Use of Omega-3 Polyunsaturated Fatty Acids as Augmentation Therapy in Treatment-Resistant Schizophrenia

Alfredo B. Cuéllar-Barboza, MD; Jorge A. Sánchez-Ruiz, MD; and Paola M. Corral, MD

Published: May 4, 2017

Use of Omega-3 Polyunsaturated Fatty Acids as Augmentation Therapy in Treatment-Resistant Schizophrenia

To the Editor: Fish oil supplements containing omega-3 fatty acids are among the most commonly used nutraceuticals,1 and while their role as augmentation therapy has been studied in schizophrenia, their benefits are not as clear in treatment-resistant cases. We present a case report of a treatment-resistant patient with schizophrenia who achieved remission with omega-3 fatty acid supplementation.

 

Case report. Mr A is a 52-year-old Mexican man of white ancestry diagnosed with schizophrenia during his early 20s. According to his family and historical records, he struggled during the initial 5 years of his schizophrenia diagnosis with poor response to several trials of typical antipsychotics and 2 complete trials of electroconvulsive therapy in the context of numerous inpatient treatments. He achieved partial remission with clozapine for approximately 15 years with no blood count abnormalities or impairing side effects. However, negative symptoms presented insidiously, and he became severely impaired, meriting institutionalized care for the next 5 years.

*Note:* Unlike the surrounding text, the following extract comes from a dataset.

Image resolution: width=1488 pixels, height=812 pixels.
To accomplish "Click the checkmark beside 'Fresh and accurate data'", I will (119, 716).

We received an interconsultation 3 years ago after he suffered an acute pulmonary embolism secondary to deep vein thrombosis that required a 5-day stay in the intensive care unit (Brief Psychiatric Rating Scale2 [BPRS] score = 76). Clozapine 600 mg was suspended, and Mr A was switched to haloperidol 20 mg with partial response in hallucinatory behavior and disorganization (BPRS score = 62) but poor response to negative symptoms and extrapyramidal side effects. Several treatment strategies were implemented, including switching to amisulpride 800 mg (8 weeks), asenapine 20 mg (8 weeks), and risperidone 6 mg. The latter was better tolerated, and after 8 weeks of treatment, we started a flupentixol 20-mg augmentation trial; this last option proved the most beneficial (BPRS score = 44).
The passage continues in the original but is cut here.